子供が喜ぶというのもあると思うが、お母さんが一緒になって新一年生になっていくものなのだ、という視点もあった。準備段階で徐々に気持ちが新一年生としての心構えまで整えていくような心情があるのだろう。
そういうものは否定しないが、やっぱりそういうのを見ると、そうじゃない人はどうなんだろうな、とも思うところだ。それだけ手をかけられるところと、そうでないこども環境があるだろう。比較的に日本というのは平均的な恵まれ度というのがありそうだから、比較最小限というのを狙いながら、その中でちょっとだけ自己主張というのを狙ったママさんというのがいそうである(そこが一番賢いところというか)。そんなの関係ねえゼ、っていうのは、つまるところ少数派だろうし、そんなの絶対できない、って人も、きっと誰かに頼んでいるような気もする。さらにそれすらできないのなら、不登校だっていいじゃないか、というグレ加減に陥ってしまうのではないか。入学前にも人間の選別は行われているのかもしれない。
そういうのも気にはなったが、だからと言って最初からどう救済するかなんて方法は思い浮かばないので(そもそもなんでお母さんだけ? ってのが現代にはある)、結果論で問題しないことには仕方がない。ただまあ、あんまり頑張る人がいるのを共感(もしくは仕方なく)でもって支えない方がいいとは思う。大変だけど適当にどうぞって国になると、もっとみんなハッピーだけど、そんなの時間がかからないとそうならない。僕らの歩んできた道には死屍累々と死体の山が連なってきたものなのである。
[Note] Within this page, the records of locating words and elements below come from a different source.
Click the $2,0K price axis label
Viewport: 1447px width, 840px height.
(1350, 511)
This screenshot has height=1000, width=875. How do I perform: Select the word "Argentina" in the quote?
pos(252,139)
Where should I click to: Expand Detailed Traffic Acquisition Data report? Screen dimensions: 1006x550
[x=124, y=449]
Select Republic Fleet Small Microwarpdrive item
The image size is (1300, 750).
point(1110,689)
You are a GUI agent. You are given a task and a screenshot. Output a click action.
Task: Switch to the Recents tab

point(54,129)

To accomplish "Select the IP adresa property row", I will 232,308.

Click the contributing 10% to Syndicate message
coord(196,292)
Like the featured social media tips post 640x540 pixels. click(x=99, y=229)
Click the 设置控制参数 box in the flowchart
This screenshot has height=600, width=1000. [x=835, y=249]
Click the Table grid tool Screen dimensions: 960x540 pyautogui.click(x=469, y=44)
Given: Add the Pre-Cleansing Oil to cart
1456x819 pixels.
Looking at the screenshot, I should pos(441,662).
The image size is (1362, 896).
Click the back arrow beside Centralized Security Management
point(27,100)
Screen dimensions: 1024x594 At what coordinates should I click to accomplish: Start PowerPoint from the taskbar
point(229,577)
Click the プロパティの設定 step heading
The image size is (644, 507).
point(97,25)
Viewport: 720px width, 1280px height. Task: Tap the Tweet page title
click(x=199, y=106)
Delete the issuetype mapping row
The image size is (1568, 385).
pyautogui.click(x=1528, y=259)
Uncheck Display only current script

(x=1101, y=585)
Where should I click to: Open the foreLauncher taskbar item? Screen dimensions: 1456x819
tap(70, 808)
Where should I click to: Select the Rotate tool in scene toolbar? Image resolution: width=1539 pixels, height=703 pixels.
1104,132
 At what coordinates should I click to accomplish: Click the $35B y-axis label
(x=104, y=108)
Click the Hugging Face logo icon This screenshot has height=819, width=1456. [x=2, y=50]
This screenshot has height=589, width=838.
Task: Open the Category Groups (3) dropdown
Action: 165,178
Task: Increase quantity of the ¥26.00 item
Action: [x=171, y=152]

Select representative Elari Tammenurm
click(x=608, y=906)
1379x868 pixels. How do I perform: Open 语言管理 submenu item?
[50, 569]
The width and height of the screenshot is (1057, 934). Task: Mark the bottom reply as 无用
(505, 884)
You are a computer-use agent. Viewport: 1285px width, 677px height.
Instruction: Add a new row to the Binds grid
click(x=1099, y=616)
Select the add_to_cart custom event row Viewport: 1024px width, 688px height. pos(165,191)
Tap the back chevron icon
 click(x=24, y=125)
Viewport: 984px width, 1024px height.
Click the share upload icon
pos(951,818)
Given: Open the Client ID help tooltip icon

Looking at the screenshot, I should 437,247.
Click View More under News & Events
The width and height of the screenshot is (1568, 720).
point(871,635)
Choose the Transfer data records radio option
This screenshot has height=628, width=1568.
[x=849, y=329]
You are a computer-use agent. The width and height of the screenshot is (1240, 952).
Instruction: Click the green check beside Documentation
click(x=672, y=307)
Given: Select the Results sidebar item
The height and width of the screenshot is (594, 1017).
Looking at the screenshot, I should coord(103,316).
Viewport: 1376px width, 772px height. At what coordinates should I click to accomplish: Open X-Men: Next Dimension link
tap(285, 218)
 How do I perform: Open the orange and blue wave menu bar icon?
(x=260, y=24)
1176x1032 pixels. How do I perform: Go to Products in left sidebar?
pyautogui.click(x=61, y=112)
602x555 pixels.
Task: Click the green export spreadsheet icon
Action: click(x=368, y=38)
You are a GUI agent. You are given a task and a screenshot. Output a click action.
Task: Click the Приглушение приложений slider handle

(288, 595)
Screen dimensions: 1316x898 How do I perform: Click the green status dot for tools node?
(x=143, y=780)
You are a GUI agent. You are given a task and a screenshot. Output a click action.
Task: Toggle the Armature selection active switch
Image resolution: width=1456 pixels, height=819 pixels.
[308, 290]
でもまあ思い出すのは、いろんなものに名前を書かなくてはならないということで、さまざまな大きさのマーカーが当時は家の中にあったな、ということだ。いったいあれはどこに行ったのだろう。自分のものに名前を書くのなんて当たり前のように思う人もいるかもしれないが、当然ながら大人になるとそんなことはほとんどしない。子供より長生きしている分、子供よりたくさんの持ち物があるはずだが、特に名前を書かなくても不自由はしてないはずだ。ということは、小さい子供の場合名前を書かなくては不都合が起こるということかもしれない。そうしてその不都合を防ぐなどのために、名前を書くということに注力している可能性が高い。それはひょっとすると本人のためなのかもしれないという予想は無いではないが、しかしそれは本当に本人のためなのだろうか。親は子供を自分の私物だと考えている可能性があるし、先生は面倒が困るのかもしれない。それぞれの持ち物には、自然と差のようなものがあるかもしれないし、逆に似たり寄ったりで区別がつきにくいのかもしれない。名前が書かれていても、そういう問題は消えるわけではない。しかし名前でもって一定の客観性や後の対応を図ることができるのだろうか。名前を書かせるというのは、もっと前に考えるべきことがたくさんありそうにも思える。でも結局そういうのが一番面倒だから、つまるところ名前を書くことに落ち着いているのではなかろうか。一人くらい書かなかったら、かえって持ち物が特定できていいかもしれないけれど……。
でもまあ学校のことなんてもう考えたくないな。子供が大人になって寂しい面もあるけど、もう子供には戻って欲しくない。ましてや学校に行かせるのなんて、僕らの体力が持ちそうにありません。あれは曲がりなりにも若い人の仕事なんだろう。